Rob shared Distilled’s do it yourself SEO split testing tool with casual impact to help measure the impact of your split tests.

General SEO

With our reinvigorated big picture SEO mindset in place, we can now take a moment to nerd out and enjoy a bit of technical *wink*.

How can technical SEO assist other areas of SEO?

Paul Shapiro delivered a talk about what technical SEO is and classified it into 4 types:

  1. Checklist Technical SEO
  2. General Technical SEO
  3. Blurred-Responsibility Technical SEO
  4. Advanced Applied Technical SEO

He offered an alternative crawler to Screaming Frog called Botify, which is worth a look.

He also talked about how we should be automating our SEO activity through running scripts and that technical SEO can help with all facets of SEO. He shared a great range of Python scripts for enhancing tasks like persona-based keyword research, link development, content ideas in niche categories, writing meta descriptions and 301 redirect mapping.

I also interviewed Paul where he went into greater detail about his journey to becoming an SEO and how he derived the information.

How do you rank for questions?

Dr Pete Meyers mentioned that People Also Ask (PAA) snippets in the search results pages now appear across all verticals and intents, in 90% of searches worldwide.

Google's people also ask box for the search term "link building"

A great insight he provided was not to limit our keyword focus by search volume metrics alone. For example, we should still consider keywords with low searches as there are several closely matching variants that Google will consider as relevant to the content.

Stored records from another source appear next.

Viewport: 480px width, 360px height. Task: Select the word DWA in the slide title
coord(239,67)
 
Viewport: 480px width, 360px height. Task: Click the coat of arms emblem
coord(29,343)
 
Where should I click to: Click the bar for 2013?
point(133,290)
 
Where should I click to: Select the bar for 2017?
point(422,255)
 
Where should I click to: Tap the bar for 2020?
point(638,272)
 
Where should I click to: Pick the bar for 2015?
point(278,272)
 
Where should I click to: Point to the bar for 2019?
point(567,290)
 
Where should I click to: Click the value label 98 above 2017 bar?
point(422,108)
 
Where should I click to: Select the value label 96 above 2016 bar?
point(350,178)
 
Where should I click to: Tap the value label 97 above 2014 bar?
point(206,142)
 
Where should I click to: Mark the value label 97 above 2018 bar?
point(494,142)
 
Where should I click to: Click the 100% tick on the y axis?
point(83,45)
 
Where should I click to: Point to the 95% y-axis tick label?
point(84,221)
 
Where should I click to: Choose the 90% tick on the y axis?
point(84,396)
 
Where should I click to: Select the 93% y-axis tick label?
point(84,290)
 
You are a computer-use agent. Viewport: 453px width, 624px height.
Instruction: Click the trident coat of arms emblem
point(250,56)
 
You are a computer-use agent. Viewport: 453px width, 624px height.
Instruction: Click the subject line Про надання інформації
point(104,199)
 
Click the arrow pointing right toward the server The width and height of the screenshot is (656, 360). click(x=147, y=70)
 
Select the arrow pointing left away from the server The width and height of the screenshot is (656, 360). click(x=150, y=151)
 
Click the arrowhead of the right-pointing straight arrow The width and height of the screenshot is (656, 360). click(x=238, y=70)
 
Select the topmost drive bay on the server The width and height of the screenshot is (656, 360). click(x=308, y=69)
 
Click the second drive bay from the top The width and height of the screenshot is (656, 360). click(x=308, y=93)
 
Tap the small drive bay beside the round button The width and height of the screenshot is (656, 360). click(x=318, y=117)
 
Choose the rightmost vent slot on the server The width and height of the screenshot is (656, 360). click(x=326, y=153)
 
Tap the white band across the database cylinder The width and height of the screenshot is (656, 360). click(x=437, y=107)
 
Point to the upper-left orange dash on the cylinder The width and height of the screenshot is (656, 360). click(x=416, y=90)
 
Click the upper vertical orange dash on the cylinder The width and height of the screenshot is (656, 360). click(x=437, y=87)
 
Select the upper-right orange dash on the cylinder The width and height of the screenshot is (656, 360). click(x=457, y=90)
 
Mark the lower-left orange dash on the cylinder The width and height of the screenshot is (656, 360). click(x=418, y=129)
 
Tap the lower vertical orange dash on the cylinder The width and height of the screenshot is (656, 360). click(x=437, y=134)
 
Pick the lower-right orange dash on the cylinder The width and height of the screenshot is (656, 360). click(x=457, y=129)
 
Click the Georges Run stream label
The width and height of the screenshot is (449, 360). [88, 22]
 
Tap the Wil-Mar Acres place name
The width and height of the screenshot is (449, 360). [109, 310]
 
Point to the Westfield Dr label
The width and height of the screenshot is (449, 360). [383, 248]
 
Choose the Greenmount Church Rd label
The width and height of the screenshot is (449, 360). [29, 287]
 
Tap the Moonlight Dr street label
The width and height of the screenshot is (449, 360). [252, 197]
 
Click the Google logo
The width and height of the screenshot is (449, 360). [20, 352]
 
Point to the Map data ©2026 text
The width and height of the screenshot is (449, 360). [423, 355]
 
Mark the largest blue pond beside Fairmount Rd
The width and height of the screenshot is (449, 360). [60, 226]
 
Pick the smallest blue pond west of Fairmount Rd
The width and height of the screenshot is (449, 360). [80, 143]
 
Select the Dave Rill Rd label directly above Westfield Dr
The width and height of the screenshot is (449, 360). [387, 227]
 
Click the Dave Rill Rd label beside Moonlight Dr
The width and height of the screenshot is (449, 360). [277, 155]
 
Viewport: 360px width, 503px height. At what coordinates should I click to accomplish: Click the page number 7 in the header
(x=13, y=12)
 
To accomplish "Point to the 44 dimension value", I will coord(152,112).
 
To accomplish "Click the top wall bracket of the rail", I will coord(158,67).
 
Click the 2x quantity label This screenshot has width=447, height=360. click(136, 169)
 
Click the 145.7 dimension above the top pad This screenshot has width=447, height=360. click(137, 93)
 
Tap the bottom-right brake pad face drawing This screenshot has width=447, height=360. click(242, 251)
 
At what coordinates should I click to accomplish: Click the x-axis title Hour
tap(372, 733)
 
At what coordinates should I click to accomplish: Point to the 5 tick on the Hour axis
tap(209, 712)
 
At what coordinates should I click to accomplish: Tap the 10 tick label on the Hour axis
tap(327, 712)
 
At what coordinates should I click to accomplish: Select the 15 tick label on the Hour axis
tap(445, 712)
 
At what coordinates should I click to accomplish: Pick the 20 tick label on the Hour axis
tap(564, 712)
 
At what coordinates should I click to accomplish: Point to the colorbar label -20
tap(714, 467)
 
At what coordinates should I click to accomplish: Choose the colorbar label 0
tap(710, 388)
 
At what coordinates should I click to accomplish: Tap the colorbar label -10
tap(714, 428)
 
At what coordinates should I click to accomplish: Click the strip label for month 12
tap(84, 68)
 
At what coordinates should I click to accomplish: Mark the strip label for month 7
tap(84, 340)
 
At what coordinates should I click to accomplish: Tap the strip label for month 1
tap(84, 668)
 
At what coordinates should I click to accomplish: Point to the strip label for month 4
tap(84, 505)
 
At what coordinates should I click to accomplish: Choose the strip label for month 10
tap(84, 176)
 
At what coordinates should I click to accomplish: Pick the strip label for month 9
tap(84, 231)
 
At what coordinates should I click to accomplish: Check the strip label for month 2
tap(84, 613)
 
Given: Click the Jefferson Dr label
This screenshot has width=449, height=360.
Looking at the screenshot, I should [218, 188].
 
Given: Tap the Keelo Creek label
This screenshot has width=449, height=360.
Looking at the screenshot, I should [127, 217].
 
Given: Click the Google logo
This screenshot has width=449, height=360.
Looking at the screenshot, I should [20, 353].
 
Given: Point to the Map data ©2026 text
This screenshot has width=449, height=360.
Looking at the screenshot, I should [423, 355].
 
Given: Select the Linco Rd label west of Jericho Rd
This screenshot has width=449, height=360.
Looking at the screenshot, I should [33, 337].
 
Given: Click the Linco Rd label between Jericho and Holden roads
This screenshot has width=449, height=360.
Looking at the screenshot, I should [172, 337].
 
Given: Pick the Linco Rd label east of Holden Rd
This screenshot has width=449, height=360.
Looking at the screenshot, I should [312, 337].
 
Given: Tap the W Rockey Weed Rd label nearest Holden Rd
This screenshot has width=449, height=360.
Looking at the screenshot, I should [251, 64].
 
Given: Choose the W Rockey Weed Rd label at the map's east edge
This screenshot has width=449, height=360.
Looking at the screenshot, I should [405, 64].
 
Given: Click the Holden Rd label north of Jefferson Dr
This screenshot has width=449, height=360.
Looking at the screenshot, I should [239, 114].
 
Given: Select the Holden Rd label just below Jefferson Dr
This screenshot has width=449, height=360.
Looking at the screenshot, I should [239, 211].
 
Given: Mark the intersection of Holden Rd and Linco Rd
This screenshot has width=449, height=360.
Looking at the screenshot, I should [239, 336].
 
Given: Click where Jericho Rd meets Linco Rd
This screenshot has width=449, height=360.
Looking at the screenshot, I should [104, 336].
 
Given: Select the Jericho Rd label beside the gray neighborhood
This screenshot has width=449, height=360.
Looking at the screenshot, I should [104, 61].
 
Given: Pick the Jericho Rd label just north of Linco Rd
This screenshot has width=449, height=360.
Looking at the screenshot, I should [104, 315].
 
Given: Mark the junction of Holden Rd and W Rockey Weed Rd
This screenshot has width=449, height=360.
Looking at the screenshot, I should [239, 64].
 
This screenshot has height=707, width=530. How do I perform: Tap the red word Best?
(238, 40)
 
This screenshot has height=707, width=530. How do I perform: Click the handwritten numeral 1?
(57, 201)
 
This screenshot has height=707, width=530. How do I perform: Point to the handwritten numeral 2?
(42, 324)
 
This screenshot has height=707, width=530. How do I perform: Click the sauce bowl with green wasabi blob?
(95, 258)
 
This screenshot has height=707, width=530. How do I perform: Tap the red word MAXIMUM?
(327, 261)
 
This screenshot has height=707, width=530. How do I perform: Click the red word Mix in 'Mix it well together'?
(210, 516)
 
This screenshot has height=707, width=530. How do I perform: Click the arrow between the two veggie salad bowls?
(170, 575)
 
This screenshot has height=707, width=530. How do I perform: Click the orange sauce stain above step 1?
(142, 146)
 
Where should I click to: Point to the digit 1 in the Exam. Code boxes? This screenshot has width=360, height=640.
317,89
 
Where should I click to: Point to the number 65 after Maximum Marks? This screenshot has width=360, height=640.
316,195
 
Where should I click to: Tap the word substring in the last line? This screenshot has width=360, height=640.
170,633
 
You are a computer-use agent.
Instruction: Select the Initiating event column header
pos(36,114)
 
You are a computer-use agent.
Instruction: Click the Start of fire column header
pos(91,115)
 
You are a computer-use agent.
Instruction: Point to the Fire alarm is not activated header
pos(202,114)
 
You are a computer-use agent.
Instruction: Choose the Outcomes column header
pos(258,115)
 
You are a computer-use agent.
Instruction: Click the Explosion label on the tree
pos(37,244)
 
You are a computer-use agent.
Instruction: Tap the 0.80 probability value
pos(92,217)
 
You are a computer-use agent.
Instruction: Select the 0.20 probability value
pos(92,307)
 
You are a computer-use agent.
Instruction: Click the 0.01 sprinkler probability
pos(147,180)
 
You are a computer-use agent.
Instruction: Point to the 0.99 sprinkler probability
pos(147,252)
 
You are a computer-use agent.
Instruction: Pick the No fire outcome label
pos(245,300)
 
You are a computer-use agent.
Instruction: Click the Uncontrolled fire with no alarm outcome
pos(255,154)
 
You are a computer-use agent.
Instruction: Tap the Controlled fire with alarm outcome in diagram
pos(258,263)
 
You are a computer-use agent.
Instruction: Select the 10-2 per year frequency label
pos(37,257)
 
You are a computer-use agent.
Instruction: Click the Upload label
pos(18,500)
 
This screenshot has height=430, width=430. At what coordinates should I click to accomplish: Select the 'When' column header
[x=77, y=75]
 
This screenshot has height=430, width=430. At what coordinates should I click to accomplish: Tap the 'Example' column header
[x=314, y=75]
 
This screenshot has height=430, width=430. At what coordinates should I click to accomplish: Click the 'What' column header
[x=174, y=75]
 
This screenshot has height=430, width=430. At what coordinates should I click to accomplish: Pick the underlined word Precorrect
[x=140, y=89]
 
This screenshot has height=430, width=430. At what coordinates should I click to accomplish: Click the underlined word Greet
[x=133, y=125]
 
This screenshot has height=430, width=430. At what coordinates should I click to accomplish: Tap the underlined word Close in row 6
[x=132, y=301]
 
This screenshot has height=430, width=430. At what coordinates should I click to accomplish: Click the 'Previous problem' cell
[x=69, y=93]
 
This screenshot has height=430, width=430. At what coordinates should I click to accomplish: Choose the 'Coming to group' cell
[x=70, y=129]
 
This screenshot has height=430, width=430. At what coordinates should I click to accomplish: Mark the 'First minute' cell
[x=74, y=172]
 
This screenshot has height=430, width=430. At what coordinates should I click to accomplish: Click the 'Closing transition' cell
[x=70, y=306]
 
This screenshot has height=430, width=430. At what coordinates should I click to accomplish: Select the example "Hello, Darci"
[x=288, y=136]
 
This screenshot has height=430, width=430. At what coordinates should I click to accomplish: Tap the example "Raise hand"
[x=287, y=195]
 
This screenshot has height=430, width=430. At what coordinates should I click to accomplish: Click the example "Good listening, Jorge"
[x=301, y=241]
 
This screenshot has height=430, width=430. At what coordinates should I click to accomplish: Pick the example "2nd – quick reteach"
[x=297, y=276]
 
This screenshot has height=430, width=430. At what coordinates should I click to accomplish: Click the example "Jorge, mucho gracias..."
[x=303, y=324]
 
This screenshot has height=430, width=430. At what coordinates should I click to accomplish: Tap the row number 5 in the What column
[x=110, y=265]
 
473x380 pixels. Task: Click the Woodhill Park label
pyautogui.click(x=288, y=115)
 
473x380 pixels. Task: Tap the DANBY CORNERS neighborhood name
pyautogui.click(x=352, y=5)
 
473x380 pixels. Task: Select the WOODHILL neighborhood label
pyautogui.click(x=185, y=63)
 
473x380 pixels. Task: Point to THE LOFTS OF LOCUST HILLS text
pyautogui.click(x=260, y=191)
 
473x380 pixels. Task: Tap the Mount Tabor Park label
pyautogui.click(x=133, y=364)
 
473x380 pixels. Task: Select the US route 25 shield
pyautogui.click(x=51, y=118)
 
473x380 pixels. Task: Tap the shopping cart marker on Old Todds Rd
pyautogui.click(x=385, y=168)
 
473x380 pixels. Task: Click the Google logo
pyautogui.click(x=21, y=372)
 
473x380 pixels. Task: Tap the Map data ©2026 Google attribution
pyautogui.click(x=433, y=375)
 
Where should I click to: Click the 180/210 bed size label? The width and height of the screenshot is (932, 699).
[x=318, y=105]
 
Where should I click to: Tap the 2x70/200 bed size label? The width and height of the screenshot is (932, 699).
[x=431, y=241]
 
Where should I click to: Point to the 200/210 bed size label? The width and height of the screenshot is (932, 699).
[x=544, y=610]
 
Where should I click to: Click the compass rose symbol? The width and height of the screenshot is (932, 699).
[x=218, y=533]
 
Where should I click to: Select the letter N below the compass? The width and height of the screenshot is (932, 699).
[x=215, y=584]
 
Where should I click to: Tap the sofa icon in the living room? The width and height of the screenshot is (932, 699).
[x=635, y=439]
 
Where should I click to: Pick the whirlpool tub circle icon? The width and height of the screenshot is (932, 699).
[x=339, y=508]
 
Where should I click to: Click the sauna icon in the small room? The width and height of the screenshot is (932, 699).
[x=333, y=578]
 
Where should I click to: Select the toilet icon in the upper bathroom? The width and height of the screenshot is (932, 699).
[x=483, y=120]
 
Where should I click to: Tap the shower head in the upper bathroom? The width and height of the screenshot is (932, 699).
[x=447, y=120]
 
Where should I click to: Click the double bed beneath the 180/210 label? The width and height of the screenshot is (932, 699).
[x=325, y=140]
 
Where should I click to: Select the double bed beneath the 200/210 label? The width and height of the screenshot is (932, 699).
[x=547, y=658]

This also includes synonyms so you can stop making pages for each variant (if you haven’t already) and focus on creating content around question themes. Think of it as “questions by topic” and it will help you rank for the topic.

To appear in a Q&A answer box in the SERPs, start with a short answer paragraph then go into detail because the short answer is what appears in the knowledge graph – see example below for the query “can you reverse a 301 redirect”:

Google's Q&A box for the search term "can you reverse a 301 redirect?"

Moz is working on a tool where you can enter a topic and it will return 20 related questions around the topic. In the meantime, Dr Pete was kind enough to send 20 questions to you if you filled out his form.

Extras – Tools, Tips & Tricks

General advice & considerations:

  • Areej AbuAli asserted that all technical problems are people problems, so it’s important to communicate with technical people. To get things done, consider making one recommendation at a time!
  • Heather Physioc suggested that we collaborate and break silos. That way all departments can recommend and report together, pushing everyone to provide feedback.
  • Darren Shaw confirmed that the primary category in GMB is the only field that contributes towards rankings; everything else is important for other metrics like conversions. If you build out your GMB page it will help a lot with relevancy signals.
  • Dr Marie Haynes mentioned that Google looks at you as being authoritative if you are being linked to or mentioned by experts. Make sure you are getting links from known experts. Collaborate more. She also shared this complete list of Google algorithm updates that could affect your site’s traffic.


Moz Pro update: In the US, an add-on will be available where you can track rankings by zip code. Hopefully it rolls out to Australia soon so we can check by postcode!